Credito: Nevil Zaveri

Apesar da Constituição indiana proibir qualquer tipo de discriminação que tenha como base o gênero de uma pessoa, as mulheres seguem socialmente marginalizadas no país. Representando quase 50% da população, as mulheres indianas ainda enfrentam diversos desafios culturais que impedem seu avanço social, entre eles, as barreiras no acesso à educação e os frequentes casos de casamentos infantis.

As discriminações podem começar antes mesmo do nascimento, uma vez que existem altos índices de abortos seletivos envolvendo fetos femininos, tanto pela pressão da família do marido em desejar um filho homem quanto pela necessidade de se pagar um dote para o casamento de uma menina. Isso não apenas retrata a visão deturpada de que um garoto é melhor do que uma garota, mas também mostra o estado de vulnerabilidade que as grávidas vivenciam, sofrendo agressões e sendo forçadas a realizar abortos sucessivos até engravidarem de um menino.

Entre outras formas de violência contra as mulheres, a Índia abriga um caso de estupro a cada trinta minutos, como o caso de estupro coletivo ocorrido em 2012, onde a jovem de 23 anos foi atacada por seis homens em um ônibus e faleceu por conta das sequelas. Além disso, a culpabilização da vítima ainda é recorrente no país e, em muitos casos, elas são assassinadas por seus próprios familiares pelo fato da agressão sexual representar uma desonra para a comunidade.

No caso das mulheres muçulmanas há ainda outra barreira quando se trata de divórcio, pois o pedido dentro da religião não perpassa nenhum aspecto legal, sendo necessário que o homem apenas repita três vezes a palavra “Talaq” (e não precisa nem ser pessoalmente, pode ser via Skype ou até mesmo por SMS).

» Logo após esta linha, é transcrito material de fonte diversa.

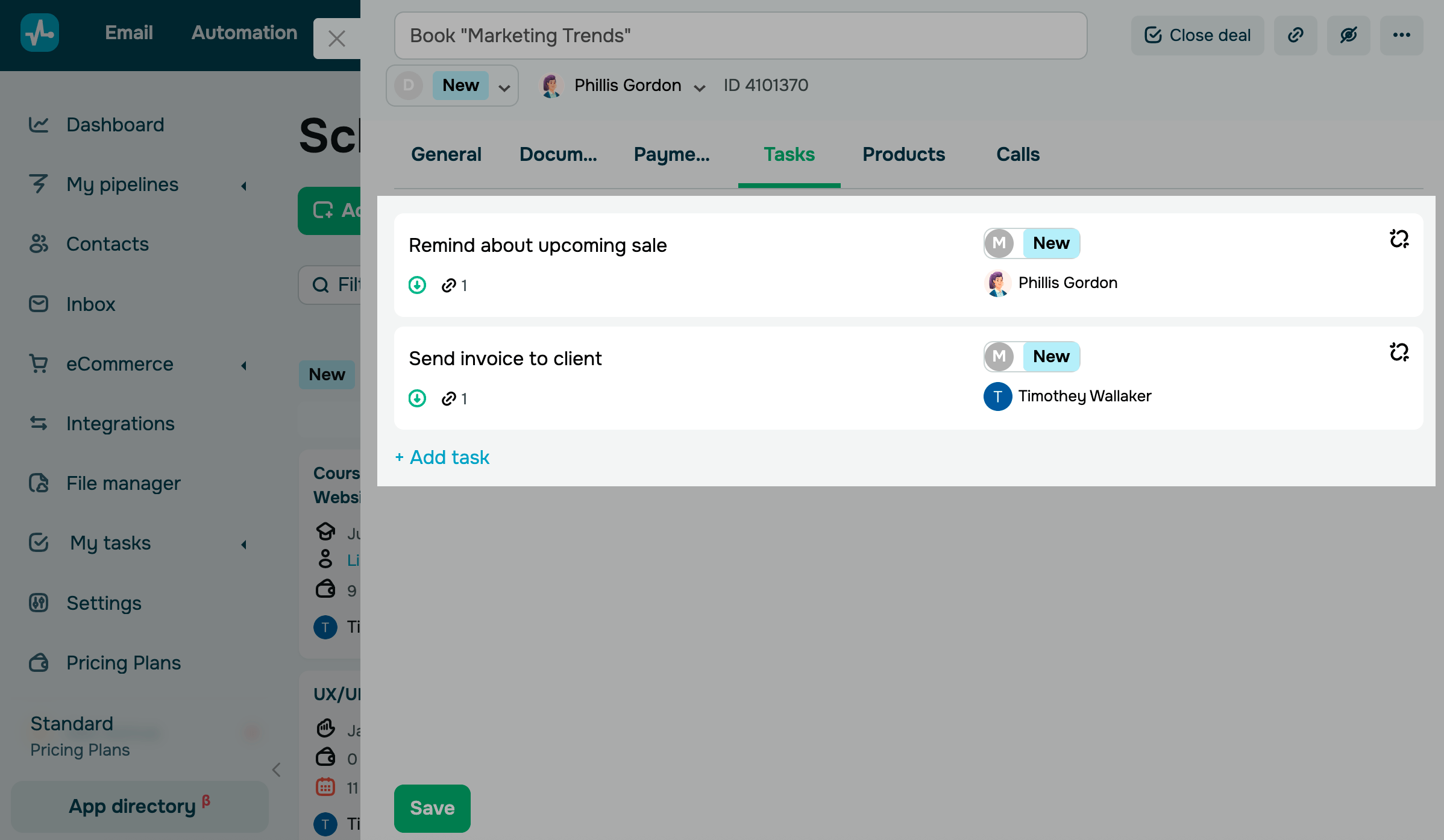Open Dashboard from the sidebar
The height and width of the screenshot is (840, 1444).
click(x=115, y=125)
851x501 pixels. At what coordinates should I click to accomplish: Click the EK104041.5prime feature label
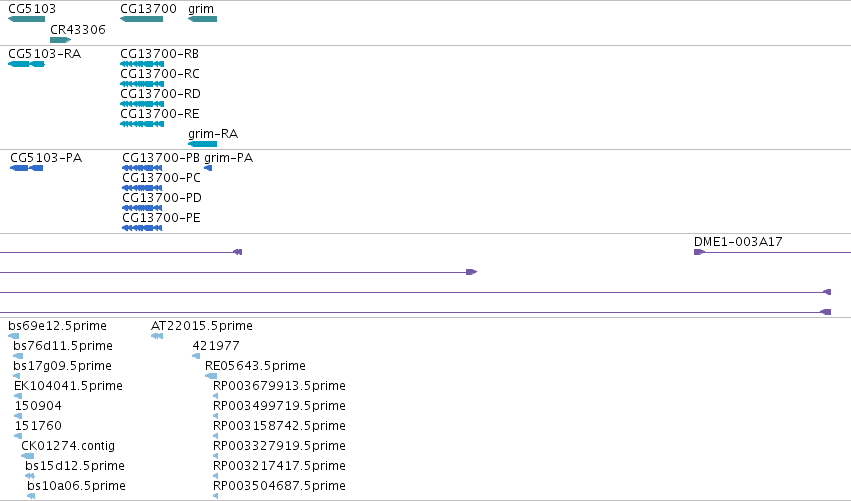click(68, 386)
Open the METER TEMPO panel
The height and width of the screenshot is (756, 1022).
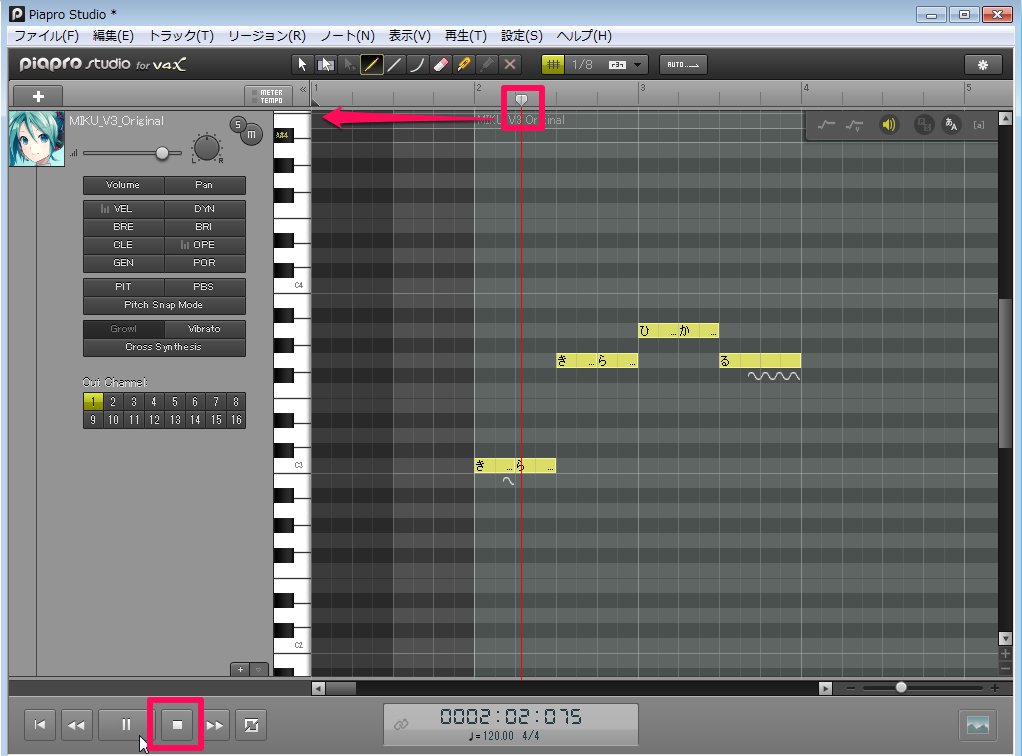pos(266,96)
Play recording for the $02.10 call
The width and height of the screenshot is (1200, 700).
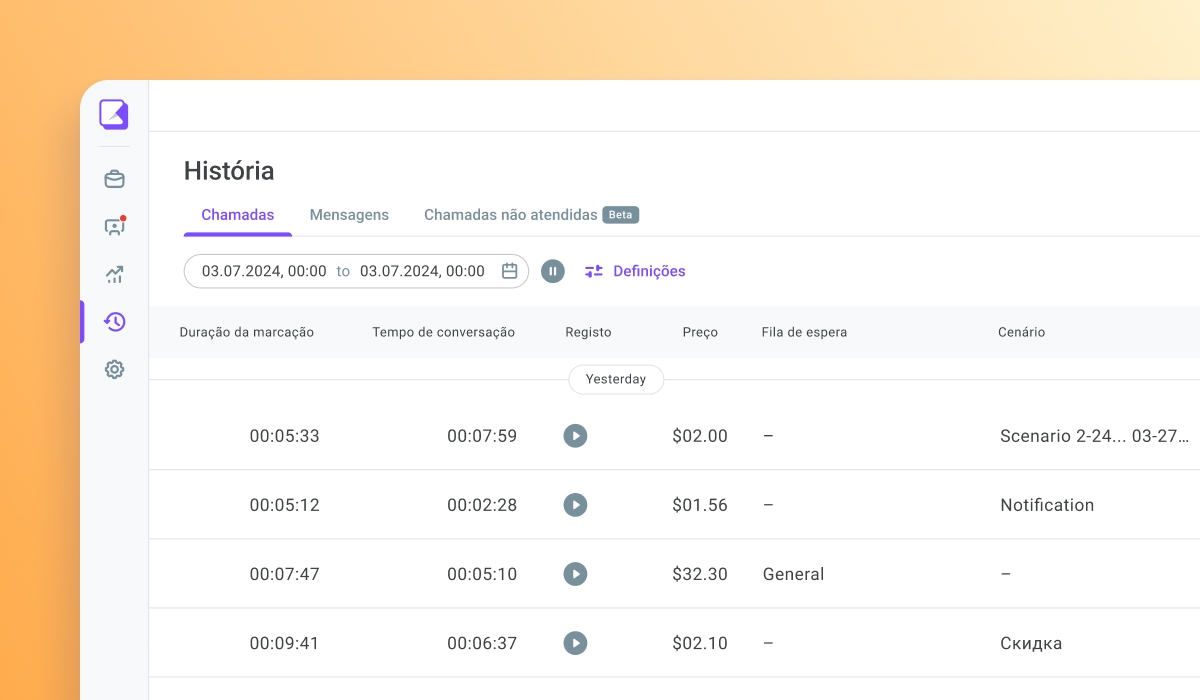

Trata-se de um privilégio exclusivo do marido, sobre o qual as mulheres não possuem nenhum poder de decisão ou ação.

Nesse sentido, apesar dos esforços do governo em promover maior inclusão das mulheres na sociedade indiana, como a criação da Missão Nacional para o Empoderamento das Mulheres em 2010, ainda existe uma grande lacuna a ser superada. Segundo dados do Programa das Nações Unidas para o Desenvolvimento (PNUD), apenas 26,6% das mulheres indianas possuem ensino secundário e representam apenas 28,8% da participação no mercado de trabalho (contra 50,4% de homens escolarizados e 80,9% de homens com empregos).

Entretanto, imaginar que a marginalização das mulheres é algo restrito às sociedades distantes, ao “Outro”, é sofrer de uma cegueira seletiva aguda e danosa. Mesmo no século XXI, mulheres e garotas seguem tendo seus direitos cerceados e sofrendo discriminações em todos os países, mesmo naquelas sociedades que a mídia tão veementemente denomina “desenvolvidas”. No Brasil, por exemplo, a cada 15 segundos uma mulher é agredida. Ou seja, cerca de 20 mulheres acabaram de sofrer agressões físicas, psicológicas ou morais, apenas enquanto você terminava de ler esse post.

A marginalização feminina é uma constante e, por isso, a luta é diária. Aqui no Brasil, no México, na França, na Índia, em todo lugar.